John O’Meara died on 12 Feb 2003 following a minor operation. His remains were cremated, after Requiem Mass on the 14th at the chapel of University College, Dublin celebrated by Fr Bruce Bradley SJ, a former pupil of John. Representatives of Irish universities and of the Royal Irish Academy joined his family and former colleagues to say their farewell to him. SPES was represented by its president. Death came suddenly to John at the end, but he had prepared himself well, and had even planned his Requiem, choosing the readings of the Mass: Romans 11:33-36, I Cor13, Psalm 23, and the Beatitudes of the Sermon on the Mount.

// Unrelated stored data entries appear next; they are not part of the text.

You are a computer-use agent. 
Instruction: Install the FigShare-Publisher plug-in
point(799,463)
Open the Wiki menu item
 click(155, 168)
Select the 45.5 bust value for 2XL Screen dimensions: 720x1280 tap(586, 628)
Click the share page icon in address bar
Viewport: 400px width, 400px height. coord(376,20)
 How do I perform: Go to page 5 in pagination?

John O’Meara was born at Eyrecourt in the county of Galway on 18 February 1915. His secondary schooling was divided between Rockwell College, managed by the Holy Ghost Congregation, and the minor seminary of his native diocese. He excelled in Greek and Latin (the major subjects on the syllabus), and had been through all the Odes of Horace four times before he left school. He entered the Society of Jesus, which gave him a first class education (B.A. 1938, and M.A. 1939, from University College, Dublin–philosophy he studied within the Society), before putting him to teach Latin, Greek and German at the Jesuit college of Clongowes Wood (1939-42). His superiors decided that he should study at Oxford University, which he did in wartime (1942-45). His D.Phil. thesis was entitled ‘Prolegomena to the Contra Academicos of Augustine’. He eventually, not without some trauma—described with sensitivity in his autobiography–decided that the life of a Jesuit priest was not for him, and returned to Dublin to a post as assistant in classics at UCD. In 1947 he married Odile de Barthès de Montfort, the private secretary to the French ambassador in Dublin. Three children were born to them. Odile now mourns her husband after more than half a century of exceptionally united married life. John was appointed to the chair of Latin in 1948 and remained in post until his retirement in 1984. He had notable success as a lecturer, a role in which all his qualities, of learning and research, of enthusiasm and conviction, of confident delivery, elegant appearance and charm, combined to attract his auditoire. He raised the standard of work done in his department, lectured before classes of up to nine hundred in First Arts, looked after the careers of his most promising students, and embarked early upon what was to become a long series of scholarly publications winning international recognition. He was elected quite early to membership of the Royal Irish Academy (exactly fifty years ago). He served on the council of the Academy on several occasions and was twice elected Vice-President. He received the Croix de la Légion d’Honneur of the French government
His own university knew the benefit of his membership, not only through his teaching and research but also through his contribution to policy debate within it. He was not afraid to adopt unpopular or minority views on matters where the good of the institution appeared to him to be at stake, and he clashed with the president of UCD on more than one issue. He opposed the proposal to move the College to a new campus which was then outside of the city. He thought Latin should no longer be a required subject for an arts degree. He was openly critical of the Government’s policy regarding the revival of the Irish language, and he favoured a partial merger of the two Dublin universities, UCD and Trinity College—a thoroughly controversial proposal. He was not himself surprised when his bid for election to the presidency of UCD failed (1964), but he did on the other hand have the satisfaction of serving his college and university as an elected governor of UCD and a member of the Senate of the National University of Ireland
If his love of St Augustine and his admiration for the writer, thinker and saint accompanied John O’Meara through the first half of his scholarly life and were to remain undimmed to the end, it was the intellectual and spiritual companionship of Eriugena that was to mark the remainder of his life. Through research and translation he made a notable personal contribution to the study of the Irish thinker, and he succeeded at the same time in creating the institutional framework for the vast expansion of scholarly interest in him which recent decades have witnessed. John regarded the foundation of SPES (1970) as one of his greatest achievements, and may prove to be his most lasting monument, apart of course from his own writings. He took great pride in SPES and in the achievements of its members.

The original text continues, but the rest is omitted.